FX headhunters said the suspensions are unlikely to create new job opportunities: the suspended staff haven’t actually been dismissed and banks therefore aren’t free to fill their roles externally. “In the short term, these suspensions may create opportunities for junior and middle office people to step up into more senior roles,” said Alex Tracey at Kinvara Search. “This won’t create jobs. People are just going to be replaced by new people coming up,” agreed Simon Head at search firm Correlate.

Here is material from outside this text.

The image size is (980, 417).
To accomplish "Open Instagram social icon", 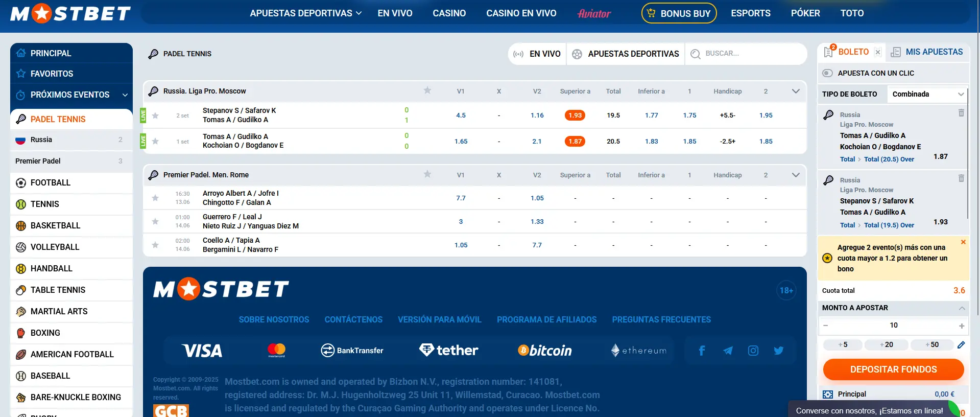I will point(753,351).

Long term, however, this may be another nail in the spot trading coffin. Spot trading teams have been slashed already, with headcount cut from eight to nine a few years ago, to four to six now, according to Head. More FX trading is conducted online, with remaining spot traders operating in a environment of increasingly slim margins. “This is a market that’s been unregulated for a long time,” one senior FX trader told us. “Of course people have been front running their clients. It’s been tough and they could pretty much do whatever they wanted.”
“FX trading has been becoming more and more electronic anyway. This will accelerate the trend for trading to become electronic – automated systems can’t create scandals,” said Tracey.
The bad news is that while remaining FX traders will need to work harder to fill the gaps left by senior staff, they are unlikely to be compensated for their efforts. Suspended staff are on full pay and FX bonuses are likely to be cut this year in anticipation of fines to come. “This is very likely to hit FX bonuses,” said Tracey.